→ **Extracted material**:
^^^^

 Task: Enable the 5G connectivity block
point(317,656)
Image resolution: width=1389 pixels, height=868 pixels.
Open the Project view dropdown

^^^^

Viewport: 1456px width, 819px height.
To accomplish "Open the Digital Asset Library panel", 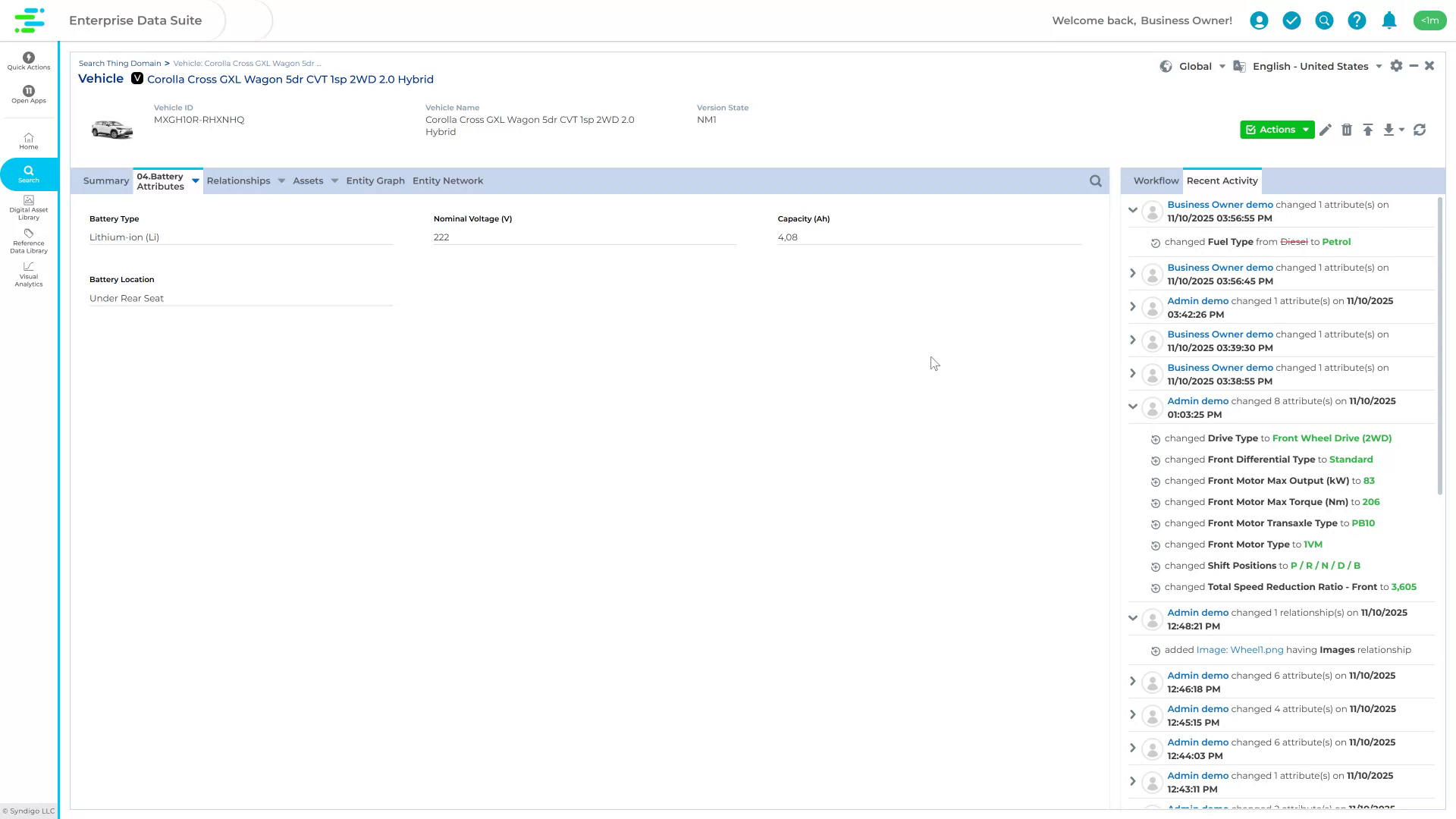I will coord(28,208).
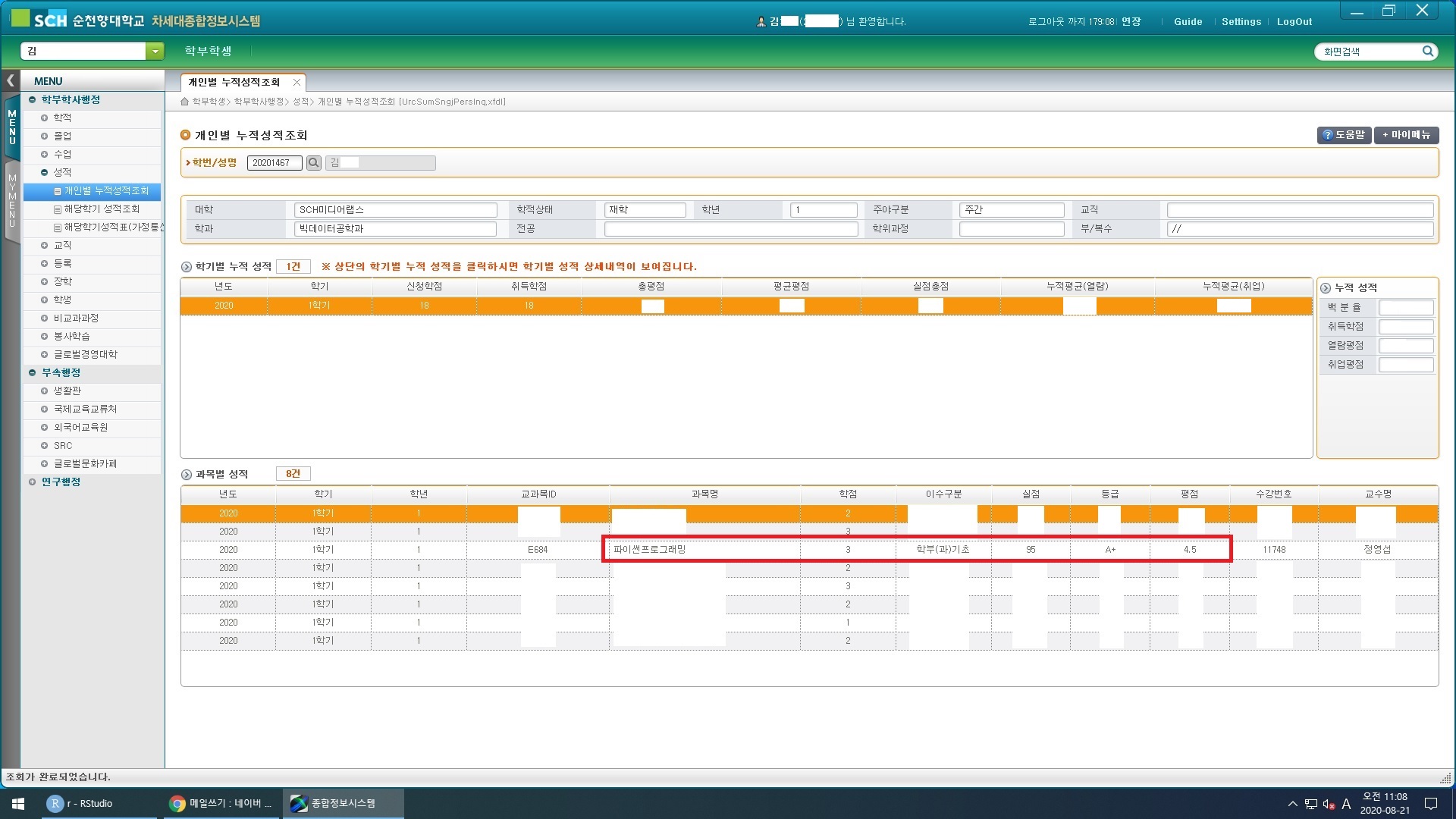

^^^^

→ **How to complete this task**:
Copy out every line in the entries above that holds "height".

→ **Solution below**:
Image resolution: width=1389 pixels, height=868 pixels.
Viewport: 1456px width, 819px height.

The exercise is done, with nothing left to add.